Chile’s answer to first growth Bordeaux, Viña Seña is one of the country’s most sought after wines. In his reviews and commentary on the wine, James Suckling has played a significant role in highlighting Viña Seña’s credentials as world-class.
While comparisons to Mouton Rothschild or Harlan can and have (again, Suckling) been made, one of the more interesting features of this wine is how well it drinks when young. For a Cabernet-based blend in this class, Viña Seña leaps out of the gate showing cassis and fresh blueberries. This is altogether very gratifying but there’s so much more in store. The length, depth and breadth make this a great working example of what we mean when we talk about three-dimensionality. High-wire act acidity and strong-man fruit, this circus of sensory pleasure is even more appealing considering that for the price of one Bordeaux first growth, you’ll have six of these. Hedonists take note.

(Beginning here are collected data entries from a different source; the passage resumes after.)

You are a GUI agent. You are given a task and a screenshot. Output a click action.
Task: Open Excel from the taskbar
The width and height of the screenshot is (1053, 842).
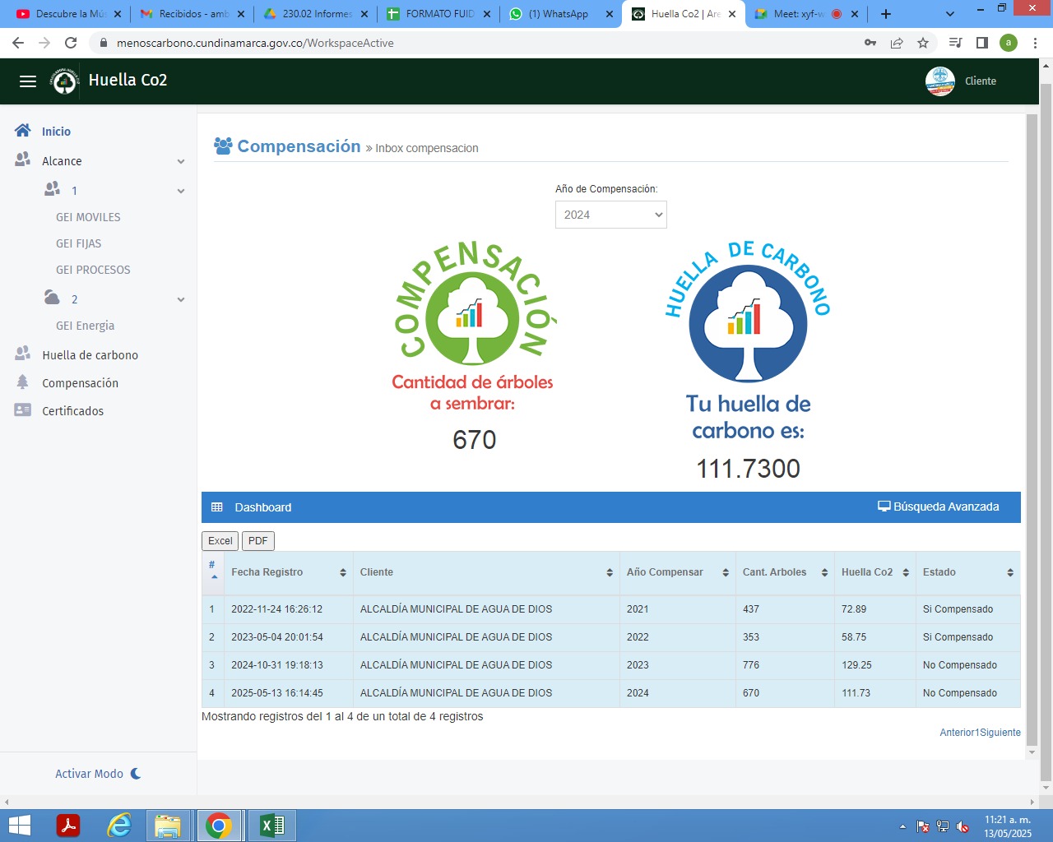coord(271,826)
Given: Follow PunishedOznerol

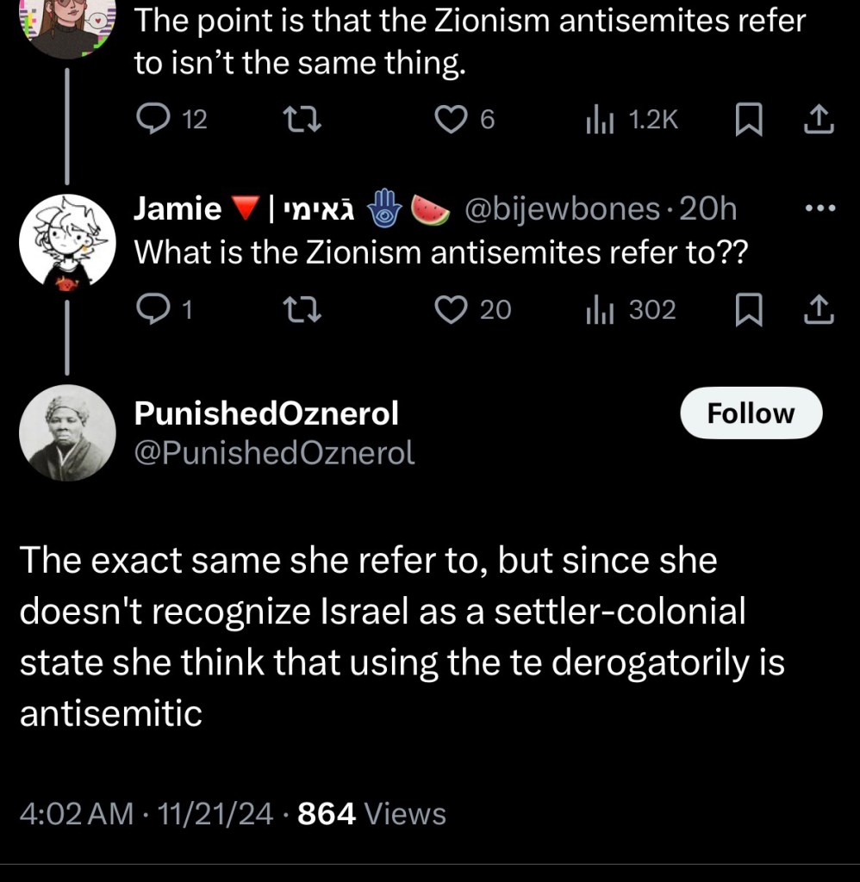Looking at the screenshot, I should coord(751,414).
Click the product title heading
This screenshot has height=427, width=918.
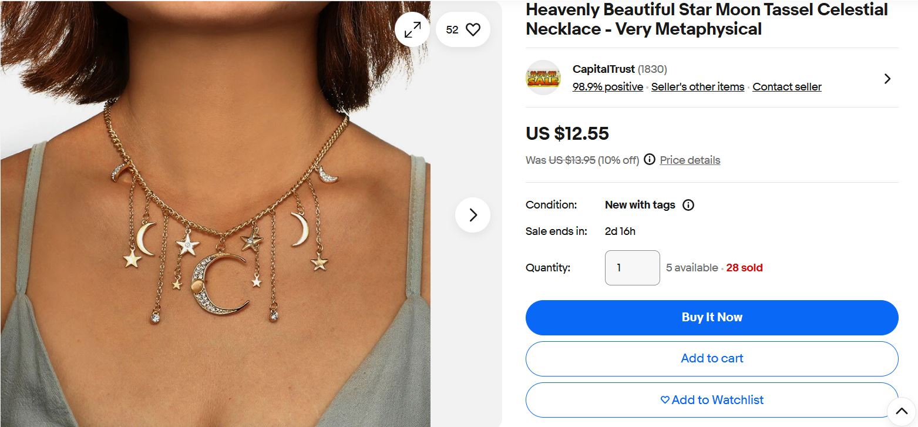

The 2018 Seña shows the fresher side of the Ocoa zone of the Aconcagua Valley through a Bordeaux blend of 55% Cabernet Sauvignon, 18% Malbec, 15% Carmenere, 7% Cabernet Franc and 5% Petit Verdot; there are small differences, but nothing substantial. As I've seen in other wines from the very complete 2018 vintage, the grapes ripened thoroughly and achieved more flavors and nuances, and the wines are slightly higher in alcohol (14% this year versus 13.3% in 2017, but in reality it's 13.8% ). But the wine seems to have more of everything. The grapes fermented in a combination of stainless steel and concrete vats and matured in new barriques and Stockinger foudres for 22 months, a similar formula as the one used for Viñedo Chadwick. This is a very elegant vintage of Seña, a year with a slow ripening so that the grapes achieved very good ripeness and full development of aromas and flavors, making the wine nuanced and complex, with depth but also freshness and finesse—floral and expressive. The tannins are very fine, polished and elegant, and the wine is long and complex, mixing the best f 2015 and 2016, coming through as a very complete year. It's still a little young and should develop nicely in bottle; it's approachable now, but if you can hold it a little bit more, it should be even better. This has to be the finest vintage of Seña to date. Comparing it with the Chadwick from the same year, there is more freshness and a little more complexity and clout coming form the cooler zone and the palette of varieties used that give more options to achieve more nuance.